The only risk factors that can really be controlled are weight and diet/exercise practices. Women who are overweight before pregnancy are at a much higher risk for developing GDM. Exercise improves glucose control by expediting the process of breaking down sugars.

High carbohydrates and processed foods spike glucose levels and should be avoided.

Most cases of GDM can be managed with a healthy diet and exercise regime, but in more severe cases, oral medications or injected insulin are necessary to control the mother’s blood sugars and keep the fetus from being affected.

Q: When is gestational diabetes diagnosed?

A: GDM used to be diagnosed at the start of the third trimester of pregnancy (28 weeks). As it became clearer that some women had high blood sugar levels earlier in pregnancy, new recommendations suggested testing patients sooner.

In 2008, the International Association of Diabetes in Pregnancy Study Groups recommended that all women be tested for diabetes at the first prenatal visit with a blood draw focused on the fasting glucose level, which on average should be 90 mg or less.

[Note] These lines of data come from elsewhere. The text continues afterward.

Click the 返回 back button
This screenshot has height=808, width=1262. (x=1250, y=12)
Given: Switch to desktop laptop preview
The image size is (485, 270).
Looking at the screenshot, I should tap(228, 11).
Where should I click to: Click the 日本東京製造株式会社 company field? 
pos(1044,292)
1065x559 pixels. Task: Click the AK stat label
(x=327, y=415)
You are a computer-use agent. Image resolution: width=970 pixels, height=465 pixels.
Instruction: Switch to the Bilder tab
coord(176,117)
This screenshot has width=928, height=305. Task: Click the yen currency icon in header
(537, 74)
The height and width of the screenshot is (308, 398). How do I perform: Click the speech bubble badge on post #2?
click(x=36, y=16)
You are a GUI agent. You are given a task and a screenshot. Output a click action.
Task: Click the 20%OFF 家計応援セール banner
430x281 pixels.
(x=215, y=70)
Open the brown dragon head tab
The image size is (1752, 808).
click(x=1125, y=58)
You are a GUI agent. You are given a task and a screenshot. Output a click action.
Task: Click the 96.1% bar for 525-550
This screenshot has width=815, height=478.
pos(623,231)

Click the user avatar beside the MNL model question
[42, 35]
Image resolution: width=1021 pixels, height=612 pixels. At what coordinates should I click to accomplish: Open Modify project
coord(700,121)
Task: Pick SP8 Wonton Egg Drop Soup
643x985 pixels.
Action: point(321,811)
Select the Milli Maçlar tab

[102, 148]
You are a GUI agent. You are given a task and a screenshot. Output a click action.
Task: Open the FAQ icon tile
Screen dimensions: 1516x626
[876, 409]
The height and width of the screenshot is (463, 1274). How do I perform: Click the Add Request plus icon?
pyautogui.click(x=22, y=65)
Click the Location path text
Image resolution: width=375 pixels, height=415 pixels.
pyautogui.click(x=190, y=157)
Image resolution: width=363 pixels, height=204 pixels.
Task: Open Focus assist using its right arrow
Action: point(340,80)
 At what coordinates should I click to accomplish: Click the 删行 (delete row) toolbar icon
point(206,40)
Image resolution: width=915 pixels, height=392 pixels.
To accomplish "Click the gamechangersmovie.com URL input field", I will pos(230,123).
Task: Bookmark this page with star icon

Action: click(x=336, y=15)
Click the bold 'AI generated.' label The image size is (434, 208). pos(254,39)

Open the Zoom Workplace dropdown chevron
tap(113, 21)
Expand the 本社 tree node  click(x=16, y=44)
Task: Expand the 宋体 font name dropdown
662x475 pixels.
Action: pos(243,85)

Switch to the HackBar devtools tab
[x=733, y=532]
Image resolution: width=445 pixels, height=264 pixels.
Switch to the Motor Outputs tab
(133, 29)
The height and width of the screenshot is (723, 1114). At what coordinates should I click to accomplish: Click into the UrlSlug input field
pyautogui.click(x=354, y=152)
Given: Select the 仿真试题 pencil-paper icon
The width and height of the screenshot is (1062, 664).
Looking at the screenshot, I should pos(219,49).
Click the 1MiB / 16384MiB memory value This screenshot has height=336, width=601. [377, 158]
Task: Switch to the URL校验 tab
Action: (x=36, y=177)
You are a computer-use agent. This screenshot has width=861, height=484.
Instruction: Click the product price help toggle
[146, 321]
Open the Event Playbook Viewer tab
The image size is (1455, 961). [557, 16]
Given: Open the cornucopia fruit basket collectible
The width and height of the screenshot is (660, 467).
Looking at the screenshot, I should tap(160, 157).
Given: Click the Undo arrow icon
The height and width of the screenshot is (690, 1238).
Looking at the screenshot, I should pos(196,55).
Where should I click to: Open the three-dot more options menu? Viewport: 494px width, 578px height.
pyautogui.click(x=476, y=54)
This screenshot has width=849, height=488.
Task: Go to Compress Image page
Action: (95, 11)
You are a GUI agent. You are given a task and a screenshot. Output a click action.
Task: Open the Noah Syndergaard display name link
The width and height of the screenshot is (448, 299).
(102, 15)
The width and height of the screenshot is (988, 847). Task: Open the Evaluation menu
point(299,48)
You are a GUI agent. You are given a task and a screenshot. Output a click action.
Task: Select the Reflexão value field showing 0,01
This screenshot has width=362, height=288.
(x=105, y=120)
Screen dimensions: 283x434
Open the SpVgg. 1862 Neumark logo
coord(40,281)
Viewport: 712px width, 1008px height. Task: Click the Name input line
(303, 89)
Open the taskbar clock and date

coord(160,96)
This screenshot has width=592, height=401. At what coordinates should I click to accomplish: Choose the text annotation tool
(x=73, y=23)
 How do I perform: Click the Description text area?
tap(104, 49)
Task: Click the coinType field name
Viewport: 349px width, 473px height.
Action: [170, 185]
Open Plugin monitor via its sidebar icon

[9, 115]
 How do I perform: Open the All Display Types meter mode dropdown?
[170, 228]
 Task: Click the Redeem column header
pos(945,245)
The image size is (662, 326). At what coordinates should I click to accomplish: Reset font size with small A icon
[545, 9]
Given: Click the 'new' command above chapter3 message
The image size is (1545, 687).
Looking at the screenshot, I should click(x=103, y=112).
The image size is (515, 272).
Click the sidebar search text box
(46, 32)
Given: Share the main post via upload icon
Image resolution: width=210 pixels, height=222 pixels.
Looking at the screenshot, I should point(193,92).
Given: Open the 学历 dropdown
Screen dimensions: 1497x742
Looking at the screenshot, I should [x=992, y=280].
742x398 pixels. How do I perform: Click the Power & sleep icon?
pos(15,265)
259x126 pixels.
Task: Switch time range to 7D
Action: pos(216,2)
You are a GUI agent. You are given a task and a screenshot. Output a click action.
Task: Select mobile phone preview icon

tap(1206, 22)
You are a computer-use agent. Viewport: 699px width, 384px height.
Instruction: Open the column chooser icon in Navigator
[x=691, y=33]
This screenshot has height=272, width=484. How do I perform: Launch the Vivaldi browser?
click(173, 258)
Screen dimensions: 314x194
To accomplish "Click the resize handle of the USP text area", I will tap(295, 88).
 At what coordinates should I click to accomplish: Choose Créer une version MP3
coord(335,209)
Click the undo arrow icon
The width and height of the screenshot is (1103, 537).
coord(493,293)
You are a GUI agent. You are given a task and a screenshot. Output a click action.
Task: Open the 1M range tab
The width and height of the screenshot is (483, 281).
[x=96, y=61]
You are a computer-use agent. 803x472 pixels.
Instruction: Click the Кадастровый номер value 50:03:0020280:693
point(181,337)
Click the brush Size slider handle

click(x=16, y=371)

While this new regimen has been adopted internationally, most health systems in the United States still delay diagnosis and treatment until 28 weeks. However, UC San Diego Health is testing all women at the first prenatal visit and offering early treatment intervention in hopes of reducing the frequency of obesity in the fetus and newborn.

If diagnosed with GDM, UC San Diego Health patients are offered educational classes, clinical trials, resources and may work closely with a diabetes nurse to monitor diet and blood sugar levels on a daily basis. 

Q: What risks does gestational diabetes pose to the mother and baby? 

A: GDM can lead to longer labors and a higher risk of either a planned or emergency Cesarean section delivery. In some babies, the higher levels of blood sugar that turns into fat causes the body to grow much bigger than the head and can result in a traumatic vaginal birth, known as “stuck shoulders.”

The baby may also experience extremely low blood sugars and poor lung function after delivery. 

Many recent studies have shown that when GDM is poorly controlled during pregnancy, a baby has a higher lifetime risk of childhood and adolescent obesity, high blood pressure, adult onset diabetes and heart disease. Controlling this condition during pregnancy is a gift to the baby for a lifetime.

Q: If you are diagnosed with gestational diabetes, does that mean you will have diabetes after pregnancy? 

A: After pregnancy, almost all women who had GDM will revert to normal blood sugar levels. However, more than half of women will develop adult type 2 Diabetes within the next decade of their lives.

Lifestyle changes, like losing pregnancy weight gain and maintaining a healthy diet and exercise program, will significantly minimize this risk.